War Without Catharsis

By George F. Will

Thursday, September 20, 2001; Page A35

Section 546 of this year's defense authorization bill contains this, written long before Sept. 11: "Posthumous advancement on retired list of Rear Admiral Husband E. Kimmel and Major General Walter C. Short, senior officers in command in Hawaii on December 7, 1941." It states that those two officers, who were made scapegoats -- declared guilty of "dereliction of duty," just six weeks after Pearl Harbor -- "were not provided necessary and critical intelligence that was available . . . and would have alerted them to prepare for the attack."

The lesson is not to rush to judgments about either American failures -- remember, many counterterrorism successes must remain secret -- or the full provenance of the Sept. 11 attacks. Or to rush to actions that, like many in the past decade, embolden America's enemies.

Perhaps this is not, as President Bush says, the first war of the 21st century but the continuation of America's last war of the 20th century, the Gulf War. The ample evidence pointing toward Islamic extremists could be part of the plot, pointing investigators away from Iraq's involvement.

Fanatics intoxicated by religion are indeed central to this. And the Middle East is one coup by Islamic extremists -- in Egypt, or even Jordan -- from radical transformation. Many regimes in that region are threatened by the forces that have attacked America, which underscores the truth that the enemy is not "the Arab world."

That is a geographical, not a political expression. And although Yasser Arafat reportedly told President Clinton at the Camp David fiasco of July 2000 that he, Arafat, speaks for 1 billion Muslims, the enemy is not Islam. It is no more characterized today by terrorists than 19th-century American religiosity was characterized by the violently crazed John Brown. Much the largest Islamic nation, Indonesia, is far from the Middle East.

Many U.S. actions in the 1990s may have convinced watching enemies that this nation is pathologically unrealistic, and risk-averse to the point of paralysis. A secretary of state, Warren Christopher, visited Syria, a terrorists' haven, 24 times in four years. (He visited China only twice in four years.) This diplomatic groveling was done in the bizarre hope that Syria, a sponsor of terrorism, would be cooperative regarding the Israeli-Palestinian conflict.

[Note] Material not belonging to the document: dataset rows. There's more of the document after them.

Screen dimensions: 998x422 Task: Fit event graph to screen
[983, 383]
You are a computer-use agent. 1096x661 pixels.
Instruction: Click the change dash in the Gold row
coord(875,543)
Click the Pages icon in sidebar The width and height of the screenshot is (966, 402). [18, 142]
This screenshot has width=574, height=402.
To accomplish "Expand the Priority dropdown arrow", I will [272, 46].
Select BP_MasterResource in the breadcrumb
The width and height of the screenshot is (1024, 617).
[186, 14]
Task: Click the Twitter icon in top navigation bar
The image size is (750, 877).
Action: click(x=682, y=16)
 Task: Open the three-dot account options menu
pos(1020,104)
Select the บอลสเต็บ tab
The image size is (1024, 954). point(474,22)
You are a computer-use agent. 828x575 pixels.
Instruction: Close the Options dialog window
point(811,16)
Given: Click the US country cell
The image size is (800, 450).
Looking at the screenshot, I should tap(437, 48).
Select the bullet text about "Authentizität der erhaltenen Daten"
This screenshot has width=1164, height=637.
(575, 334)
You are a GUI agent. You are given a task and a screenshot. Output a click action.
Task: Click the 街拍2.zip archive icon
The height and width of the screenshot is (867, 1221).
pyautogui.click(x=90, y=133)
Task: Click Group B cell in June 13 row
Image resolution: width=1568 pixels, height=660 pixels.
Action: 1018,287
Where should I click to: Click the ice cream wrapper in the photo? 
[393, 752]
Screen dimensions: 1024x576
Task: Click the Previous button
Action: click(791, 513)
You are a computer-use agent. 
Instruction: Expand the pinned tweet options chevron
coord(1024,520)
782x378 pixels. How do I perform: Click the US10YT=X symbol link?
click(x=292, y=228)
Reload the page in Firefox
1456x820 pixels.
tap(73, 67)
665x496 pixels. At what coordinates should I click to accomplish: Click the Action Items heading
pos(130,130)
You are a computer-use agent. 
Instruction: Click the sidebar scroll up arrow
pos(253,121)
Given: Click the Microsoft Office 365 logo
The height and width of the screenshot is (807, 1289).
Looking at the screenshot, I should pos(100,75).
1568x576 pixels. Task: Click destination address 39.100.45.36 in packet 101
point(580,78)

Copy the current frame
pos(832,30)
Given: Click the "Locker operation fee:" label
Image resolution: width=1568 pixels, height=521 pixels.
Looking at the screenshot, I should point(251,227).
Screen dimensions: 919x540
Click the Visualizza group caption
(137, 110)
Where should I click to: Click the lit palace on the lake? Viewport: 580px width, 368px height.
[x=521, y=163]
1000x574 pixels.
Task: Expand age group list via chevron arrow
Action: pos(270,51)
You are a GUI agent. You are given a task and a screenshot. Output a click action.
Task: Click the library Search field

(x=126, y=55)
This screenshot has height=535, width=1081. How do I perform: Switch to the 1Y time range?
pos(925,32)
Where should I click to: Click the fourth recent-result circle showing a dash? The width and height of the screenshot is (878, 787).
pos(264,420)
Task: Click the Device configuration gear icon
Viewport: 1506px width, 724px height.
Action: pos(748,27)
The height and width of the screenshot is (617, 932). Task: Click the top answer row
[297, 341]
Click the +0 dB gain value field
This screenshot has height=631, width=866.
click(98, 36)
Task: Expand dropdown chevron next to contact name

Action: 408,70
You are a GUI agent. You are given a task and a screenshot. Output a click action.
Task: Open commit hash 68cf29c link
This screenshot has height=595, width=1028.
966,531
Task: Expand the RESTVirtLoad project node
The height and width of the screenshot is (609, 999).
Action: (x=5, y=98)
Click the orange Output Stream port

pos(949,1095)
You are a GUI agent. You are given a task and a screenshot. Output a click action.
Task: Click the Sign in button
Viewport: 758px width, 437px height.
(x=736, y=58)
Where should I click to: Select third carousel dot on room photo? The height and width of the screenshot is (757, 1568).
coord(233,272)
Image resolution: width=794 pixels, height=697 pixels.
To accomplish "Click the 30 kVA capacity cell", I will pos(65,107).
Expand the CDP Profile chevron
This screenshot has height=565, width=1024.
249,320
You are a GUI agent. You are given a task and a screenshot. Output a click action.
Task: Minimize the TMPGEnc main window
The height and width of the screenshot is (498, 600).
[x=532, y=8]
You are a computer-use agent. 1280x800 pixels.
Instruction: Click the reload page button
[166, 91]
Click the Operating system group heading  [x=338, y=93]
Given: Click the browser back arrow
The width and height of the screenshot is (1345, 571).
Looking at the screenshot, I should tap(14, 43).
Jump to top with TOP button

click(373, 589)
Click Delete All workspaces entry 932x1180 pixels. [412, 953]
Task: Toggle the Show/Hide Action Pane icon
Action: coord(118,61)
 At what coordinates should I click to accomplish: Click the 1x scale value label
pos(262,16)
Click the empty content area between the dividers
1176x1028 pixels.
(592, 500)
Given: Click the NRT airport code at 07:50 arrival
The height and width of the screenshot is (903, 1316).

Arafat, the terrorist whose bloody trail runs back to the murder of U.S. diplomats in Sudan in 1973, was the most frequent foreign visitor to the Clinton White House. Three weeks ago he was in South Africa with his boon companion, Jesse Jackson, at the United Nations' anti-Israel festival in Durban.

During the conflict over -- note the preposition "over" -- Kosovo, the decision to keep aircraft at 15,000 feet expressed the primary military objective of not losing pilots, even though this vitiated the stated political goal of protecting Kosovo from Serbia's marauding ethnic cleansers. Army reluctance translated into 30 days consumed in moving 28 Apache helicopters to the Balkans from southern Germany.

In his book "Waging Modern War," Gen. Wesley Clark, now retired but then commander of NATO forces, reports that when the Army briefed senior defense officials on the possibility of using the helicopters, it listed, "in a column that went on for two or three pages, all the weapons that were capable of perforating the skin of an Apache." Clark says the list shouted, "Don't do the mission." When the Apaches were sent to Albania, the Army insisted they be protected by 6,200 soldiers, and 14 70-ton M-1 Abrams tanks. The Apaches were never used.

Bill Clinton is sticking to his story that the cruise missiles -- the weapon preferred by risk-averse leaders -- he launched against one of Osama bin Laden's camps in Afghanistan came within an hour or so of killing him. But million-dollar weapons were used to destroy $15 tents, and an empty pharmaceutical factory in Sudan. It was the most feckless use of military power since President Carter invaded Iran with eight helicopters.

Purely cathartic uses of military force today would be worse than inaction. And what can be done to Afghanistan that Afghanistan has not done to itself by war and civil war during the past 20 years? The Doolittle raid on Tokyo four months after Pearl Harbor was justified by its morale-building effect. But in today's war, what is the equivalent of Tokyo?

Although President Bush vows that the war "will end in a way and at an hour of our choosing," there will be no equivalent of the surrender ceremony on the deck of the battleship Missouri. This strange war will be won, but part of its strangeness is that we will not know when that has happened.